There, I presume, the conversation is going like this. Hey, there’s only one geezer at that table, but there’s more than one plate of food on this tray. Heads go together. Paperwork is examined. The food eventually returns. Is deposited. No meaningful words exchanged.
Out there birds twitter, in here visitors happily chatter, dishes gently clatter and all once again is well with the world.
Now, are you thinking the remodelling of a global treasure like The Burrell has provided the opportunity to do what many other museums have recently done and open an exciting, say cutting edge, possibly even fine dining – gasp – independent restaurant befitting the surroundings?
Think again. It hasn’t. This is run by some giant corporate blandorama entity; looks like Baxter-Storey from a quick internet search.
But we won’t hold that against the council. The Burrell Collection after all, even in the 21st century, remains magnificently free to visit and bills have to be paid.
And you know what?
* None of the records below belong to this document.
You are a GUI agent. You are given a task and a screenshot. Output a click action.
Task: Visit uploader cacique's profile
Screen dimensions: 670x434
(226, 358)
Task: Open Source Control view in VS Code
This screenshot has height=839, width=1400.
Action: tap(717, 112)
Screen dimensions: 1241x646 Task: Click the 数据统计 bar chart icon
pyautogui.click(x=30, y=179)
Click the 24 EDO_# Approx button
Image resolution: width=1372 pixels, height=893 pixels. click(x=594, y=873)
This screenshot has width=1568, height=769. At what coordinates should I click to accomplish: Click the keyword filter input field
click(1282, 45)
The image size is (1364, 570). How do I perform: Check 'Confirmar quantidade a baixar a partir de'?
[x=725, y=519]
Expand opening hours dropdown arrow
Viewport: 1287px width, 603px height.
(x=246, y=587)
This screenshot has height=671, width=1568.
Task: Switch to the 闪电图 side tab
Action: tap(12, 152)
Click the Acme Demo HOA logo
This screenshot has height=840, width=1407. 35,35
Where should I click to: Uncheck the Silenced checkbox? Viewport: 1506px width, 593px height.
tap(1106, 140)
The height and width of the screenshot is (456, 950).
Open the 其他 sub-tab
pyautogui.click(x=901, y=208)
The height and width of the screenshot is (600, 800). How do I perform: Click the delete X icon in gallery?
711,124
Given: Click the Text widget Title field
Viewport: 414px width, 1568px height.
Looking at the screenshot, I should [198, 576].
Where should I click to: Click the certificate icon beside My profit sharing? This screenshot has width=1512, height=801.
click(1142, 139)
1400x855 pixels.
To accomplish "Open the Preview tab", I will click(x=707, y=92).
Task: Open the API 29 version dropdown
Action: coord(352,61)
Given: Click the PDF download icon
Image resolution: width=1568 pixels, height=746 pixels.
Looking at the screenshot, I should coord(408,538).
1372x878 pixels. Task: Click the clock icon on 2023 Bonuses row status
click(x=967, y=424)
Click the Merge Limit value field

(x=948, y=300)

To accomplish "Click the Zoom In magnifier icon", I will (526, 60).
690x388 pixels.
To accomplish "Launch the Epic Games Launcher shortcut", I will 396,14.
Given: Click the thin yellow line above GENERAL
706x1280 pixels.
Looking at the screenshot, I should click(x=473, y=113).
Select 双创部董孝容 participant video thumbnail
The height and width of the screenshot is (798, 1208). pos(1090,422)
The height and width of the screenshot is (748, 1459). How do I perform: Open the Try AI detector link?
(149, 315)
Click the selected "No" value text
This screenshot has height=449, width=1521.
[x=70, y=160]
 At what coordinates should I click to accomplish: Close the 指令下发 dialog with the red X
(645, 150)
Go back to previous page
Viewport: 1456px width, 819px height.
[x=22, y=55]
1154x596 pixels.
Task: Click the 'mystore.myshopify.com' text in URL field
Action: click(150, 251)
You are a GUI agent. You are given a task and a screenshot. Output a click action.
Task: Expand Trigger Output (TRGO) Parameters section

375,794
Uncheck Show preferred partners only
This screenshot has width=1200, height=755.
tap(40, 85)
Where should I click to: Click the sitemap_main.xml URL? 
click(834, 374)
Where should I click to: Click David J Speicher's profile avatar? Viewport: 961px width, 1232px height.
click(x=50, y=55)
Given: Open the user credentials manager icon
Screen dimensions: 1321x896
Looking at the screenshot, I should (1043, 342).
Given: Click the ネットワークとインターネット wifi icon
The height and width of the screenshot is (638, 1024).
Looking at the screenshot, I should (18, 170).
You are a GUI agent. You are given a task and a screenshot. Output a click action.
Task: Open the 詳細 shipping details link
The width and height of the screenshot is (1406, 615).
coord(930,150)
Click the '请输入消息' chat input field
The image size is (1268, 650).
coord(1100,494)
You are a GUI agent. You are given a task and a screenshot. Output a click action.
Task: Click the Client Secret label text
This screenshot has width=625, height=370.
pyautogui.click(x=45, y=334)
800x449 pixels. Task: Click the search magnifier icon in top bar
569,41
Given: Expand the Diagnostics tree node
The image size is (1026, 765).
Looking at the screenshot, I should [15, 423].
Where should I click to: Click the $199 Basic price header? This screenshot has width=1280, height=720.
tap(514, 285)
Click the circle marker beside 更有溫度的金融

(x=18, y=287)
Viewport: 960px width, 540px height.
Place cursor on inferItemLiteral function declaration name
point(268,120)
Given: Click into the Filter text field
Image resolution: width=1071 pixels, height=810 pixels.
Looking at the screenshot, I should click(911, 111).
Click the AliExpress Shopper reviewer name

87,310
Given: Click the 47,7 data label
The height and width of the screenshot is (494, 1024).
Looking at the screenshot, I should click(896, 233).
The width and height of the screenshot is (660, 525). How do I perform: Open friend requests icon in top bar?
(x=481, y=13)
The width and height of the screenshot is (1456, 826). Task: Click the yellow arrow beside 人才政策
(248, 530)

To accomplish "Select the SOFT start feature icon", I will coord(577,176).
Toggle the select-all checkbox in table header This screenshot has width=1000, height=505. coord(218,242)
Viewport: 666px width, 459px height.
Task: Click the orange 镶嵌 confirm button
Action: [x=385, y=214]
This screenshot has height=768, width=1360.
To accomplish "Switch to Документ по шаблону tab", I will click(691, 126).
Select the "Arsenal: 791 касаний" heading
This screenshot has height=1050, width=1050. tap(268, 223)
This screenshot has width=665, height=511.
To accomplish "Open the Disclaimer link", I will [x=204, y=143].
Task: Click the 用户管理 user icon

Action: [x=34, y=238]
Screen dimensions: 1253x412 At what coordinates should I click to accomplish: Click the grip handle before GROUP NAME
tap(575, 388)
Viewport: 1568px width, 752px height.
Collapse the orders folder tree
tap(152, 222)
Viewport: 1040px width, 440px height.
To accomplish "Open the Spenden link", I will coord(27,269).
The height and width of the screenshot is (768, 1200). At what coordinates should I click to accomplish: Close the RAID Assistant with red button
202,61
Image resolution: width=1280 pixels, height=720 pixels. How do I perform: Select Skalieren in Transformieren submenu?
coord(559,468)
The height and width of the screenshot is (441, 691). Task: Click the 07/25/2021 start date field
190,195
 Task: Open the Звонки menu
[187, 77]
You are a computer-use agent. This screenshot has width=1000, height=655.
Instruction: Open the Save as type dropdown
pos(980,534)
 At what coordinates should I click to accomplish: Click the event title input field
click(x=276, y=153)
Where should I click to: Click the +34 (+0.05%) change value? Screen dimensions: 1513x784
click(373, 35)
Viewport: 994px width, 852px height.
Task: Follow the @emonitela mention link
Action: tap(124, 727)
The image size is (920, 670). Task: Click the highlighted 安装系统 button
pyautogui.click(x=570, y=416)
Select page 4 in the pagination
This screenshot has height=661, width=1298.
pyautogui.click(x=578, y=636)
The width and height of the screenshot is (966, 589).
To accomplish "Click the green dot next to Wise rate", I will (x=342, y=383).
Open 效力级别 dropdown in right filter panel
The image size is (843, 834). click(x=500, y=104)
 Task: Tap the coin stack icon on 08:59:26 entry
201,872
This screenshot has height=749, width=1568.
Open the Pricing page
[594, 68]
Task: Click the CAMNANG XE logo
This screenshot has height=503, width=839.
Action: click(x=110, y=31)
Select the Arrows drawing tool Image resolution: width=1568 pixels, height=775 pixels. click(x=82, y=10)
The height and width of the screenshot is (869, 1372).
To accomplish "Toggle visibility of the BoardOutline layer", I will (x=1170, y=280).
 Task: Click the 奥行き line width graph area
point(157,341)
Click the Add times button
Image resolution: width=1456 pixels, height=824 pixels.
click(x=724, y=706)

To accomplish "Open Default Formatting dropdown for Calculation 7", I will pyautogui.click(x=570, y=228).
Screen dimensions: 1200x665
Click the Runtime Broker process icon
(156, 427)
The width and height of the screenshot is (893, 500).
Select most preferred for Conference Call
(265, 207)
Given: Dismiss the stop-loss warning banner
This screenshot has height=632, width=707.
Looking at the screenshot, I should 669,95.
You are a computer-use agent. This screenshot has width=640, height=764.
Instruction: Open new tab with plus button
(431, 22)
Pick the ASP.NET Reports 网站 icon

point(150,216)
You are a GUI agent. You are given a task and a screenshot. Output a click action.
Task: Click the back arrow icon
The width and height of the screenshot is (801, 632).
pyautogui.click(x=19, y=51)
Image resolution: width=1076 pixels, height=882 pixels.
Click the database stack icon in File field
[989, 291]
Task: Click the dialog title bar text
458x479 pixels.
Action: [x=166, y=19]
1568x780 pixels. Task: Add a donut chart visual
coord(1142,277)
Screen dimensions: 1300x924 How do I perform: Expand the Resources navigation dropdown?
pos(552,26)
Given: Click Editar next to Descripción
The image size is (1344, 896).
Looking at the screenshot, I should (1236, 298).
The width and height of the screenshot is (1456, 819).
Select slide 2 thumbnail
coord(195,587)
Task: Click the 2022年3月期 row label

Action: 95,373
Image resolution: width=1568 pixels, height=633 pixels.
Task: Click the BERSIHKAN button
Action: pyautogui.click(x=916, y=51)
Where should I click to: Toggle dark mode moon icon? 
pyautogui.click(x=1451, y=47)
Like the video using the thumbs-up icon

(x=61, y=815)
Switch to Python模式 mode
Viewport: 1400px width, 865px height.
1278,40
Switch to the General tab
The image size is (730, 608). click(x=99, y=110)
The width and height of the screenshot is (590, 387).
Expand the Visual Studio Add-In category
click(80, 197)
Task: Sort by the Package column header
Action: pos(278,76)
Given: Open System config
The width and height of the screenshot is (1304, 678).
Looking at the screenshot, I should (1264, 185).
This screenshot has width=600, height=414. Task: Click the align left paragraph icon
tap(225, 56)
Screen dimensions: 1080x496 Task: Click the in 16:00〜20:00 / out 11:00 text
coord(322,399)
Okay, there are no menus on the tables, or apparently anywhere, the system is all superimpersonal, but the counters are laden attractively with scones and bakes. They’re even offering grown up food.
And, yes, someone has resisted the temptation to implement tourist rip-off pricing. I am actually taken aback not just at the size of the plates – are these pizza platters by the way – but the fact they are completely filled.
A Chicken Caesar (£10) is laden with substantial pieces of marinated (slightly) breast meat, sun-dried tomatoes, parmesan, hunky croutons and fresh cos lettuce. Okay, it’s not culinary rocket science, but it’s clean, crisp and fine. I make it three boiled egg halves, ooft, adorning the tuna Nicoise
mountain; all fresh rocket, more of those sun-dried tomatoes, capers, marinated red onion and, chunky-monkey potato halves.
At first, I think, hmm, this is going to be pretty tasteless but actually every inch of its gargantuan slopes are dressed properly in lemon and olive oil.
Yes, the Pad Thai arrives too in similar value proportions and looks the business though, if I was Baxter-Storey or whoever, I wouldn’t be boasting about the house spiced peanut sauce. It’s bland. Skin-on fries at £3.50, soup at a fiver. Crikey, it’s all keenly priced and undoubted value. Who would of thought it?